Endangered mountain gorillas find a safe haven in Africa’s oldest park

09/10/18
Craig R. Sholley

Within its modest acreage, Rwanda’s Volcanoes National Park packs five of the eight volcanoes that make up the majestic Virunga Mountains, a haven for the critically endangered mountain gorilla. Families of this great ape are scattered across the transboundary mountain range between Rwanda, the Democratic Republic of Congo, and Uganda — but more than half are found in Volcanoes. Not only is Volcanoes National Park the only protected area in Rwanda that is home to the mountain gorilla but other rare wildlife species like the golden monkey live among its mix of bamboo and montane forests, and rich biodiversity flourishes around the small swamps and lakes dotting the landscape.

Established in 1925 as Albert National Park — this Rwandan gem was a part of Africa’s first official protected area spanning what is now known as the Democratic Republic of Congo. Over 8,000 sq. kilometers, Albert was created especially for the protection of mountain gorillas. While Rwanda maintained its portion after independence from colonial rule, over the next four decades the loss of the great ape’s habitat to growing human populations and large-scale agriculture became more and more common.
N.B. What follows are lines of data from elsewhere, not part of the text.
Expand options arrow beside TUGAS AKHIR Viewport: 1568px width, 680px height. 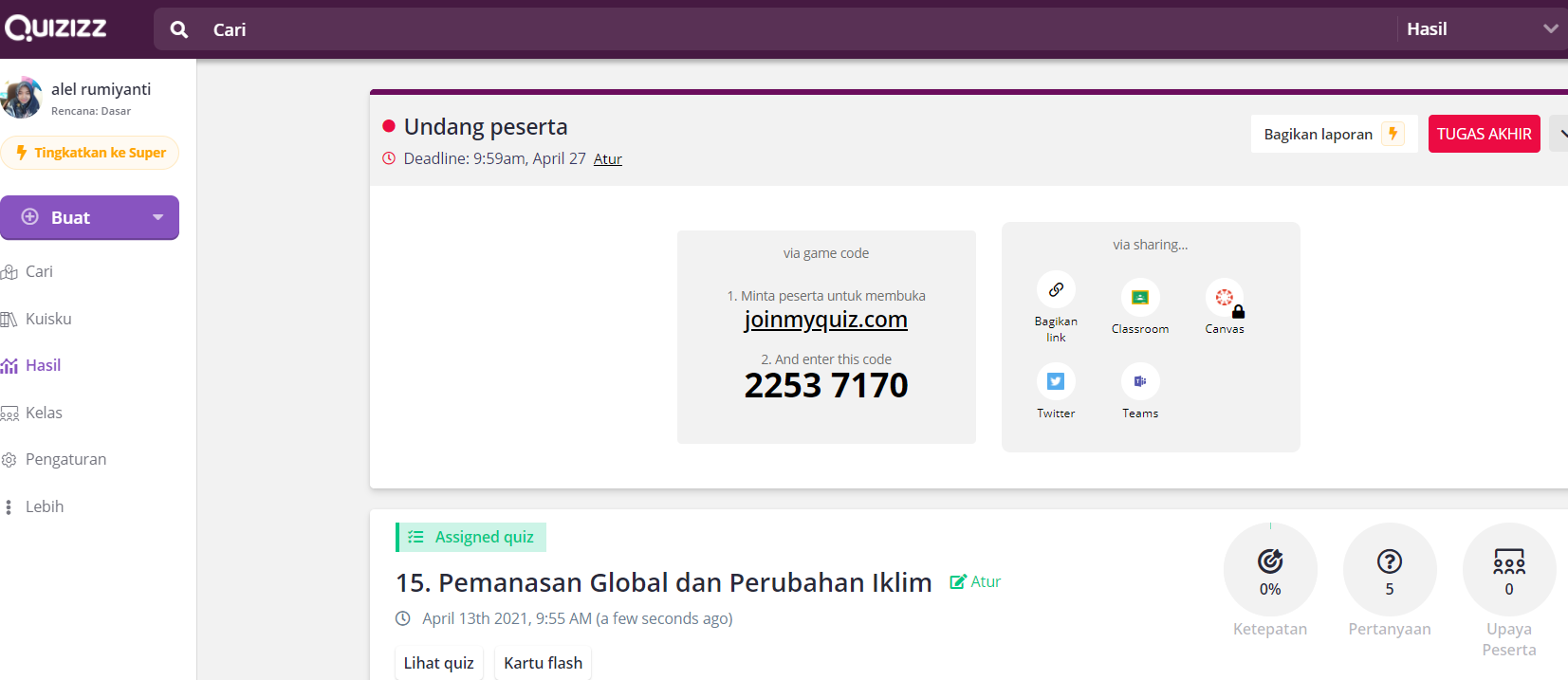pyautogui.click(x=1559, y=134)
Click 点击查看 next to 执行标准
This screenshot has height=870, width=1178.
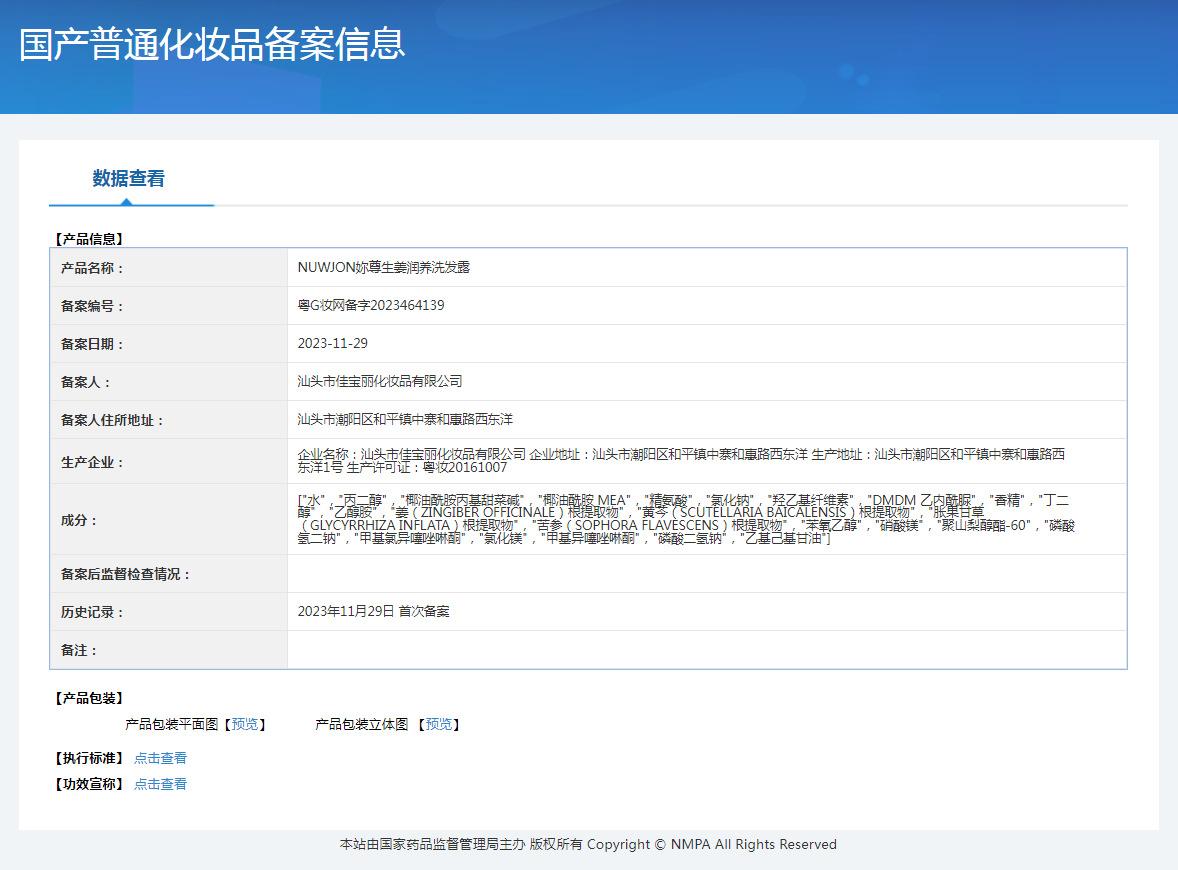click(160, 758)
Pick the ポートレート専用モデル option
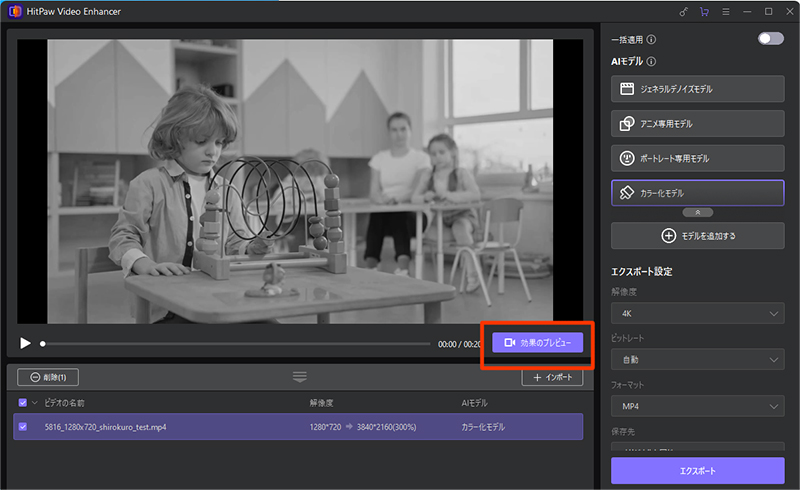This screenshot has width=800, height=490. (697, 158)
Poaching was also rife and the civil conflict that plagued Rwanda in the early ‘90s turned the national park into a battlefield. Dian Fossey’s famous Karisoke Research Center shut down for seven years after it was attacked in 1992.  No tourists ventured into Volcanoes National Park during these turbulent times.
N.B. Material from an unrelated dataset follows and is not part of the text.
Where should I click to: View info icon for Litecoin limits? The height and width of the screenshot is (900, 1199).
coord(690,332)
Photo of adult silverback mountain gorilla in natural forest habitat in Volcanoes National Park
  

Saving precious mountain gorilla habitat secures Rwanda’s future

African Wildlife Foundation was among the first to recognize the need for an integrated approach to mountain gorilla conservation. Apart from blending anti-poaching measures with community outreach, our ecotourism approach emphasized the value of living gorillas as a vital, sustainable income source.
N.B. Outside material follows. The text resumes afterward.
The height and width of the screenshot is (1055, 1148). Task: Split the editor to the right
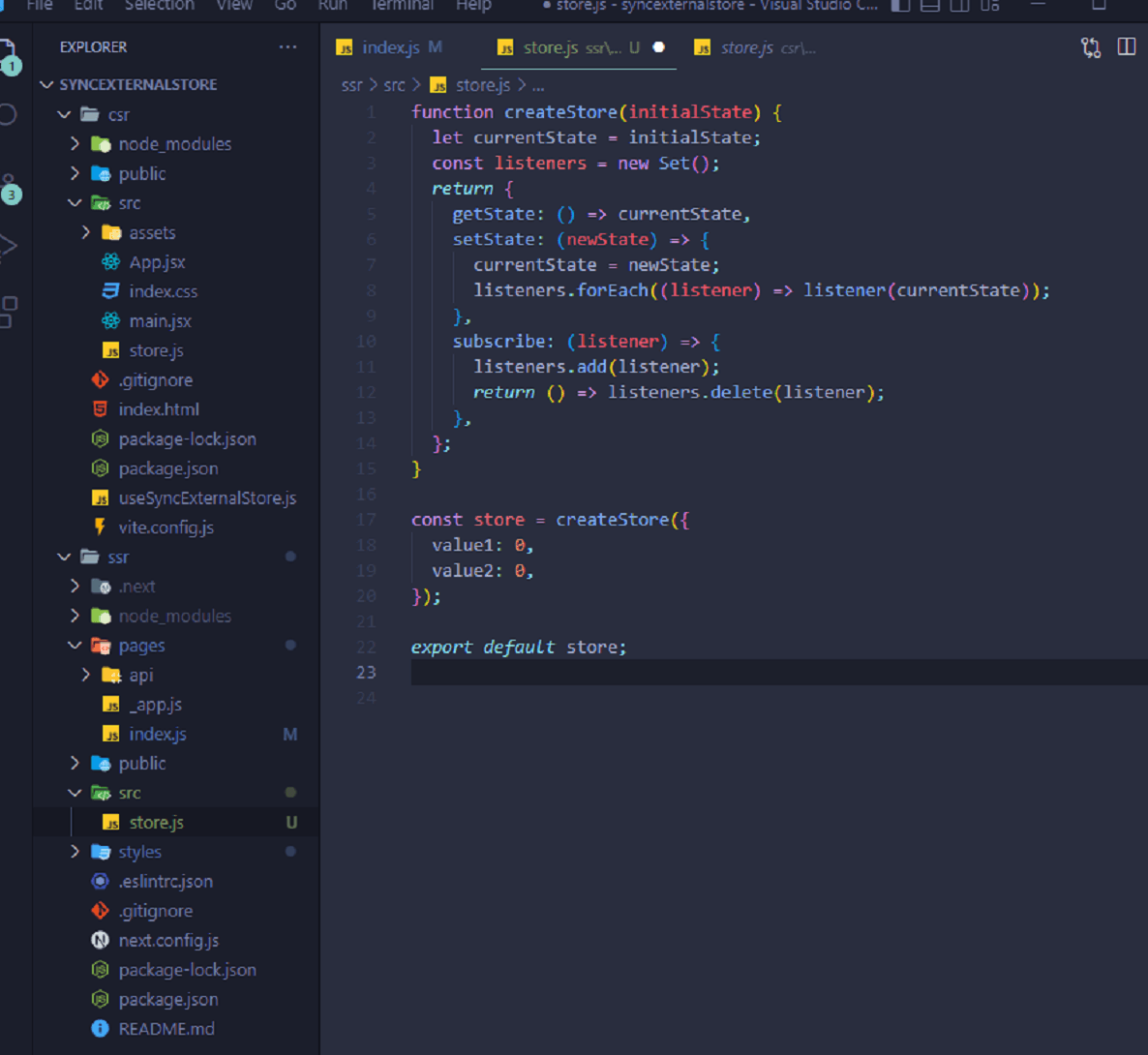point(1127,47)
Since those early interventions, Volcanoes National Park — and the mountain gorillas within — has become a significant economic engine for Rwanda. The country generated USD $404 million from tourism in 2016, and 10 percent of revenue from Rwandan parks goes to local communities. Between 2005 and 2015, the communities around Volcanoes National Park received over USD $3 million, which allowed them to support school development, scholarships, infrastructure, employment, and other services.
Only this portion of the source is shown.